Specifying the retention period
Rahul Amaram
rahul.amaram at vizury.com
Mon Sep 8 14:09:09 CEST 2014
I would be more than happy to give you guys a testimonial. However, we
have just taken this live and would like to see its performance before I
give a testimonial.
Also, if time permits, I'll try to bundle this for Debian (I'm a Debian
maintainer). I can't commit on a timeline right away though :).
Also, just to make things explicitly clear. I understand that the below
service item ttl has nothing to do with Redis TTL. But If I stop my
bischeck server for a day or two, then would any of my metrics get lost?

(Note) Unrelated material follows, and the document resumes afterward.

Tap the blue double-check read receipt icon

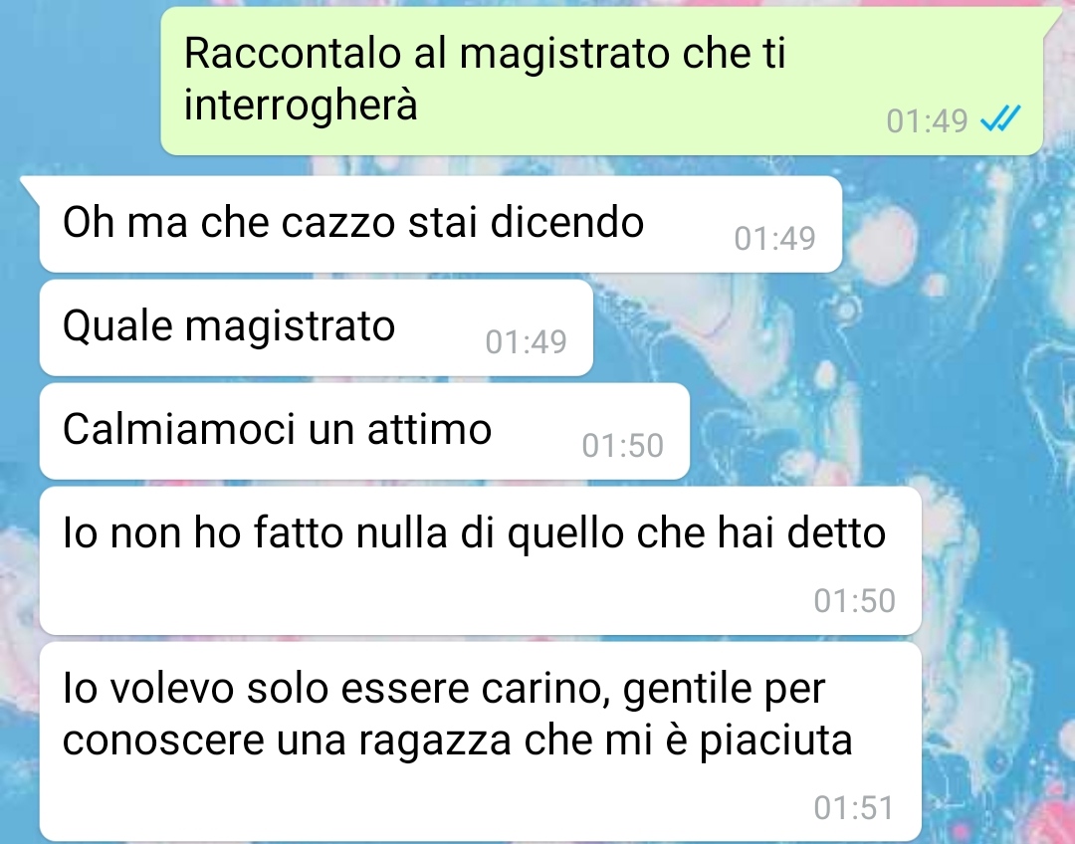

Or would I have to increase th Redis TTL for this.
Regards,
Rahul.
On Monday 08 September 2014 04:09 PM, Anders Håål wrote:
> Glad that it clarified how to configure the cache section. I will make
> a blog post on this in the mean time, until we have a updated
> documentation. I agree with you that the structure of the
> configuration is a bit "heavy", so ideas and input is appreciated.
>
> Regarding redis ttl, this is a redis feature we do not use. The ttl
> mentioned in my mail is managed by bischeck. Redis ttl on linked list
> do not work on individual nodes in a redis linked list.
>
> Currently the bischeck installer should work for ubuntu, redhat/centos
> and debian. There is currently no plans to make distribution packages
> like rpm or deb. I know op5 (www.op5.com) that bundles Bischeck make a
> bischeck rpm. It would be super if there is any one that like to do
> this for the project.
> When it comes to packaging we have done a bit of work to create docker
> containers, but its still experimental.
>
> I also encourage you, if you think bischeck support your monitoring
> effort, to write a small testimony that we can put on the site.
> Regards
> Anders
>
> On 09/08/2014 11:30 AM, Rahul Amaram wrote:
>> Thanks Anders. This explains precisely why my data was getting purged
>> after 16 hours (30 values per hour * 1 hours = 480). It would be great
>> if you could update the documentation with this info. The entire setup
>> and configuration itself takes time to get a hold on and detailed
>> documentation would be very helpful.
>>
>> Also, another quick question? Right now, I believe the Redis TTL is set
>> to 2000 seconds. Does this mean that if I don't receive data for a
>> particular serviceitem (or service or host) for a 2000 seconds, the data
>> related to it is lost?
>>
>> Also, any plans for bundling this with distributions such as Debian?
>>
>> Regards,
>> Rahul.
>>
>>
>> On Monday 08 September 2014 02:04 PM, Anders Håål wrote:
>>> Hi Rahul,
>>> Thanks for the question and feedback on the documentation. Great to
>>> hear that you think Bischeck is awesome. If you do not understand how
>>> it works by reading the documentation you are probably not alone, and
>>> we should consider it a documentation bug.
>>>
>>> In 1.0.0 we introduce the concept that you asking about and it really
>>> two different independent features.
>>>
>>> Lets start with cache purging.
>>> Collected monitoring data, metrics, are kept in the cache (redis from
>>> 1.0.0) as a linked lists. There is one linked list per service
>>> definition, like host1-service1-serviceitem1. Prior to 1.0.0 all the
>>> linked lists had the same size that was defined with the property
>>> lastStatusCacheSize. But in 1.0.0 we made that configurable so it
>>> could be defined per service definition.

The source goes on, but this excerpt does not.